The Release Notes statement suggests that Microsoft is looking at including code actions in MGrammar. As I say, it would appear that this feature is not actually supported in the January 2009 CTP. If it is, there is certainly no documentation explaining how to use this feature. Interestingly, this may be the explanation for a feature within the October 2008 CTP which seems to have disappeared from the current version. In the previous CTP, the MGrammar assembly included code for parsing C# statements. The parser didn’t appear to be designed as a full-blown C# parser, but looked like it was designed to parse code statements and expressions. This code appears to be missing from the January 2009 CTP.
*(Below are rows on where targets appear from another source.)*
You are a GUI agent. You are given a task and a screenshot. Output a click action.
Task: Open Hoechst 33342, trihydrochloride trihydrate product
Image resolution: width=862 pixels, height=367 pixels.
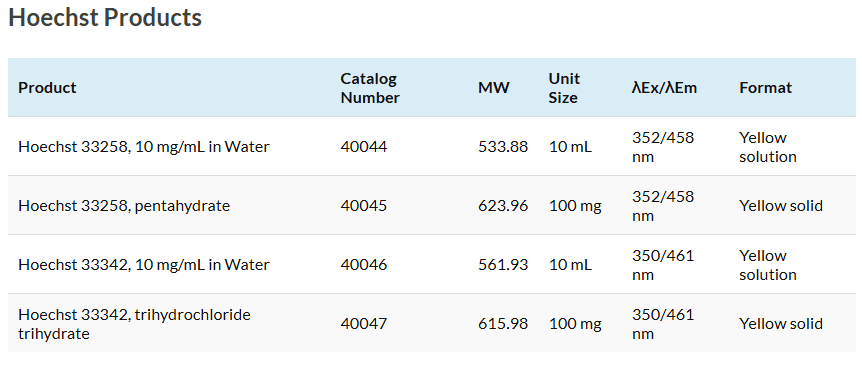click(135, 324)
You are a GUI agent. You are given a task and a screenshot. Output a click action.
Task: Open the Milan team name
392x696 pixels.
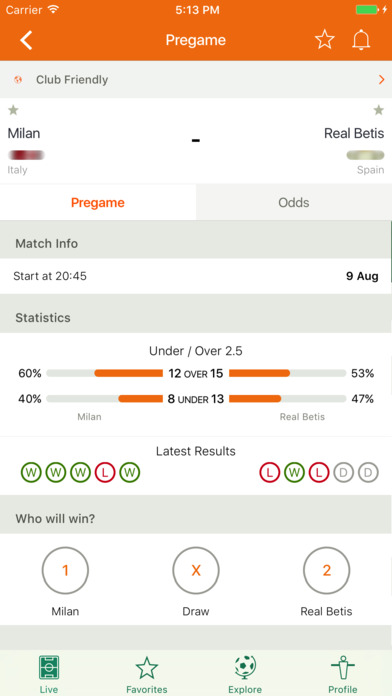(x=24, y=133)
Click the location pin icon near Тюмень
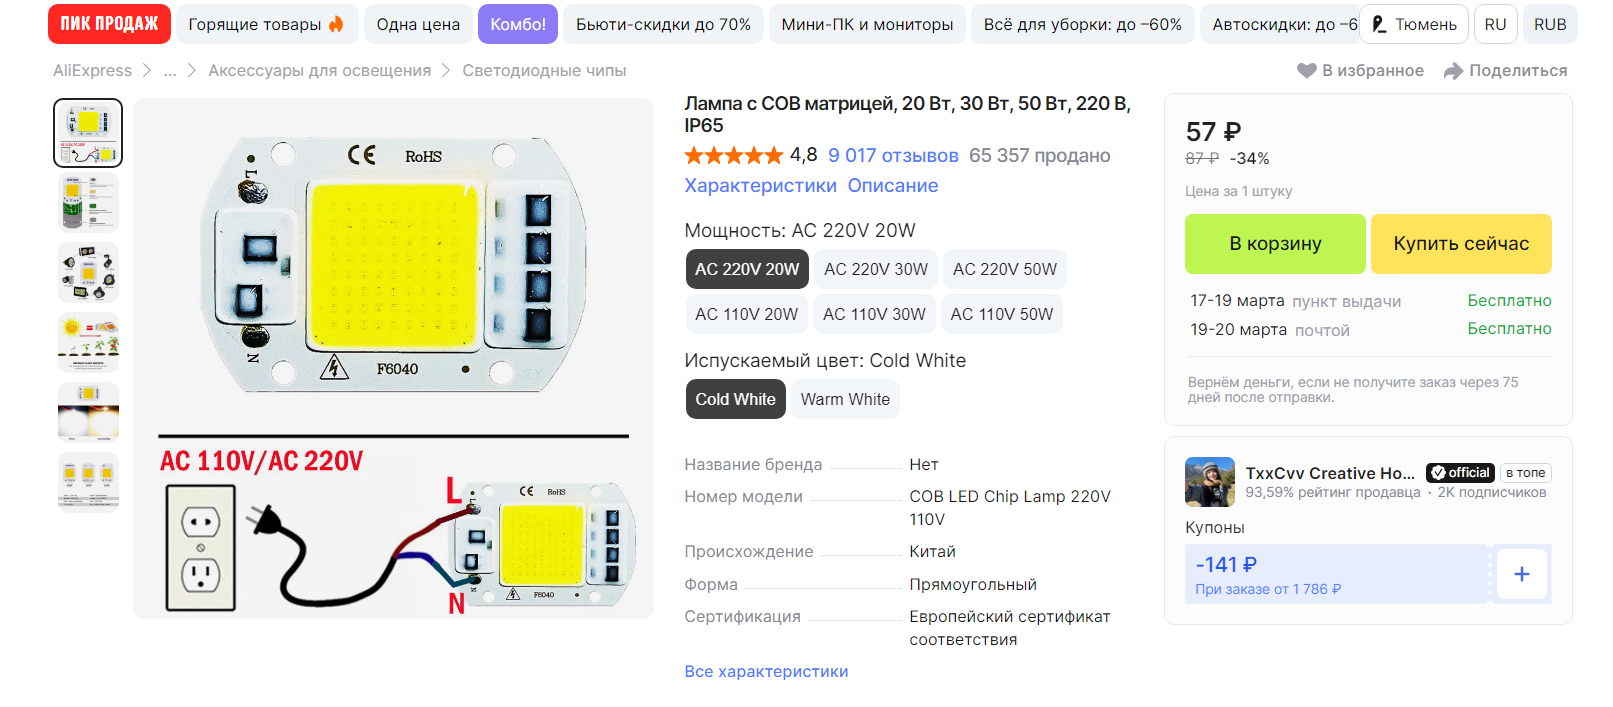 click(x=1379, y=24)
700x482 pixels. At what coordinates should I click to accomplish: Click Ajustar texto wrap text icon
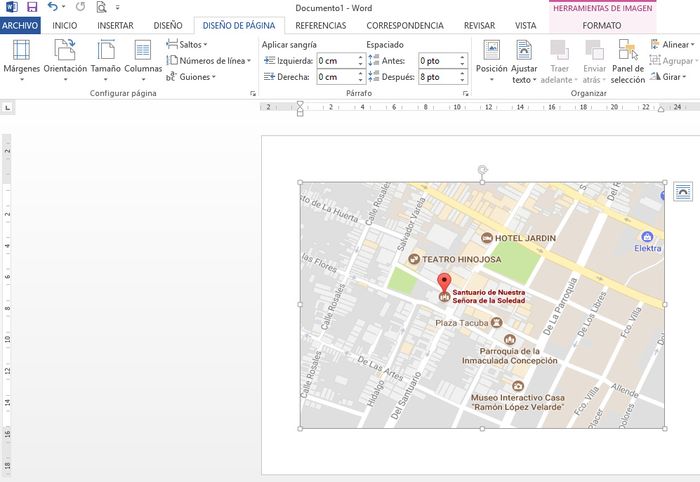click(524, 50)
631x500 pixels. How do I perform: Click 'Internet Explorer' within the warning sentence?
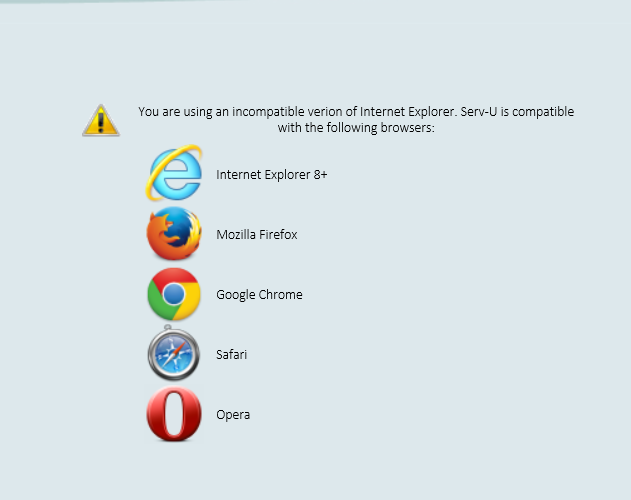tap(408, 112)
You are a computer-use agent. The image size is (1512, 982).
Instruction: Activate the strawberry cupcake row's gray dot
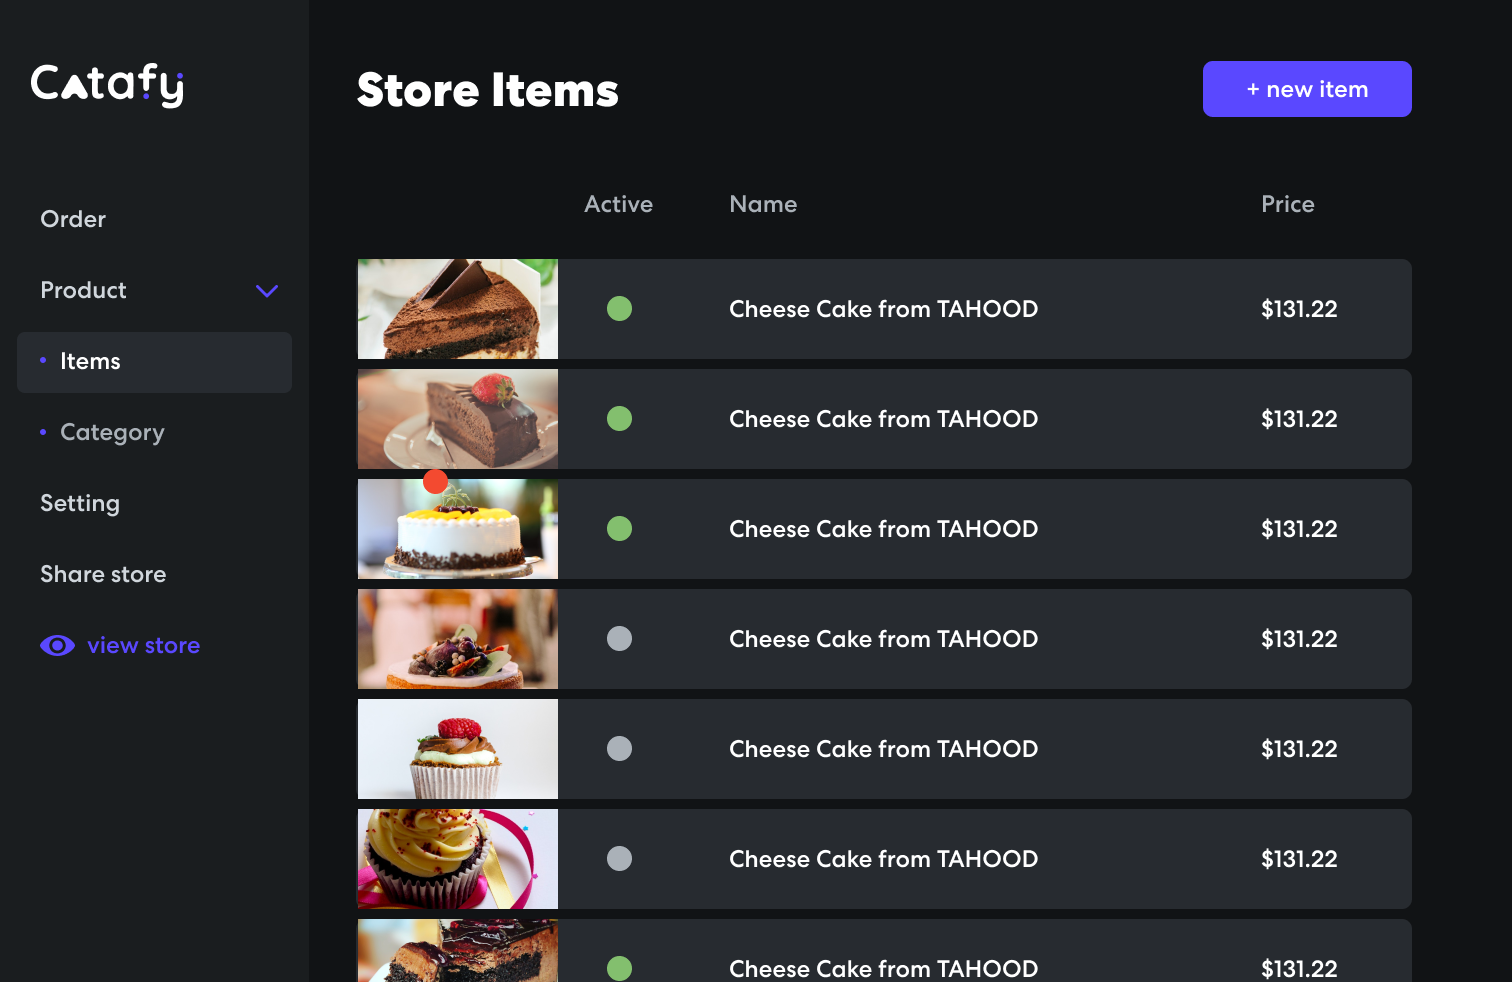[620, 749]
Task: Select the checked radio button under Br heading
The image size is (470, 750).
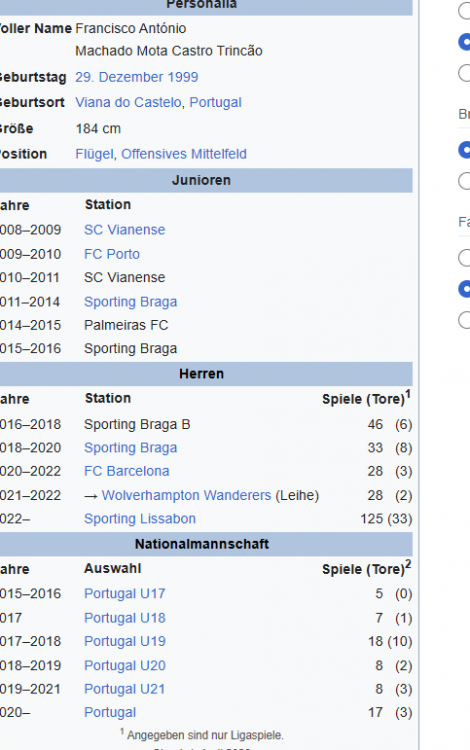Action: [464, 150]
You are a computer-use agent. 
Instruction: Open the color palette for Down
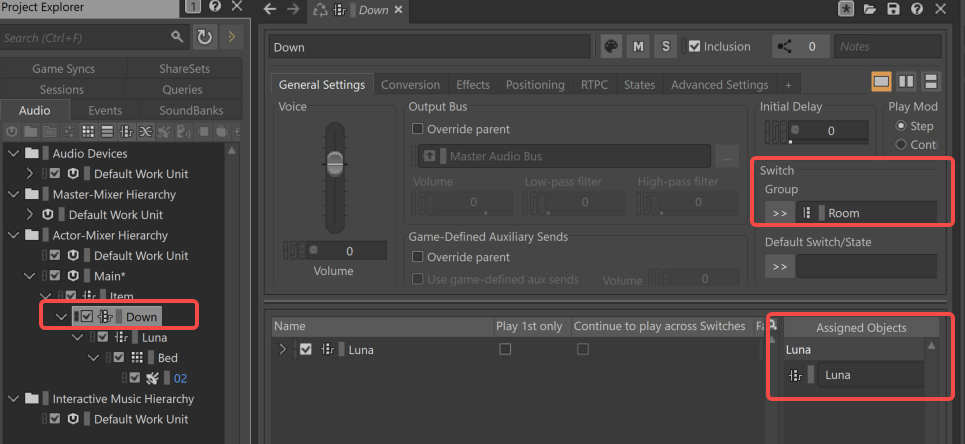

It is generally a fool’s errand to speculate on what is happening behind the scenes, and I certainly have no special insight or knowledge about Microsoft’s intentions. However, I can’t help wondering if Microsoft has accidently let us see that they are considering supporting code actions in MGrammar when it is released, and have built code to support this feature which they do not wish to make public at the current time. If this is the case, there is no guarantee that this feature will make it into the final release. For my part, I have been thinking about this issue for a few months now, and am undecided, myself, as to the desirability of supporting full-blown semantic actions in this fashion. The issue, I think, is about how useful this feature will really be in mainstream DSL creation. Does the reduced problem domain of a domain-specific language imply language simplicity that generally avoids the need to handle complex semantics at the parser level? Clearly, there is no fundamental reason why a DSL should not exhibit such complexity, but if the vast majority of DSLs are inherently simple, maybe it would be wiser to stick to the current labelled graph-only model employed by MGrammar parsers, and work around this restriction. As I say, I am undecided. It may be that the Oslo team are currently also uncertain of the best strategy. It would be interesting to hear views from the wider modelling community.

In a related issue, am I the only person to spot an uncanny philosophical resemblance between MGrammar and Labelled BNF (LBNF)? Did LBNF have any bearing on the Oslo team’s thinking? The mechanics of the Oslo approach are different, and IMHO generally superior, to LBNF, but some of the underlying thinking is similar, including the emphasis on creation and shaping of labelled graph ASTs.